## DOCUMENT EXCERPT
_____

Equally, it was clear by the time of the general election that both the figures and more fundamentally the approach of A Framework for Expansion had been by-passed by events. There was no way that a programme of universal nursery education was affordable. Schools would have to make do with leaky roofs for many more years, until declining pupil numbers and school closures allowed resources to be better used. The Robbins Report principle — that ‘courses of higher education should be available for all those qualified by ability and attainment to pursue them’ (paragraph 31) — would have to take second place to the demands of financial stringency.

_____

## SUPPLIED MATERIAL
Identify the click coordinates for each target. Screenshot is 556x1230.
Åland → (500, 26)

_____

## REQUIRED TASK 1
Duplicate the passage on education spending, everything from "Equally, it was" down to "of financial stringency.".
## REQUIRED TASK 2
Pick up the passage on education spending after its last sentence and keep writing.
The data here has no connection to the passage on education spending.

## EXERCISE OUTPUT 1
Equally, it was clear by the time of the general election that both the figures and more fundamentally the approach of A Framework for Expansion had been by-passed by events. There was no way that a programme of universal nursery education was affordable. Schools would have to make do with leaky roofs for many more years, until declining pupil numbers and school closures allowed resources to be better used. The Robbins Report principle — that ‘courses of higher education should be available for all those qualified by ability and attainment to pursue them’ (paragraph 31) — would have to take second place to the demands of financial stringency.

## EXERCISE OUTPUT 2
However frustrating it was to watch the shrinkage of my cherished plans and programmes, I can now see that it was unavoidable. And it may have had the side effect of forcing us to think creatively about how to get the best value from our suddenly limited resources. In the economic sphere, the crises of 1973 to 1976 led to a deep scepticism about the value of Keynesian demand management and to a new appreciation of the classical liberal economic approach of balanced budgets, low taxes and free markets. Similarly, in education and in other areas of social policy too, the realization that remedies must be found other than increased public expenditure opened up a whole new world. Fundamental questions began to be asked about whether the education system in its present form could deliver the results expected of it. Did it not in practice largely exist for the benefit of those who ran it, rather than those who received it? Was the state — whether the DES or local education authorities — doing too much, rather than too little? What did the — often superior — results of other countries’ education systems and methods have to teach us? It was becoming necessary to rethink these policies; and we were shortly to be granted plenty of time to think.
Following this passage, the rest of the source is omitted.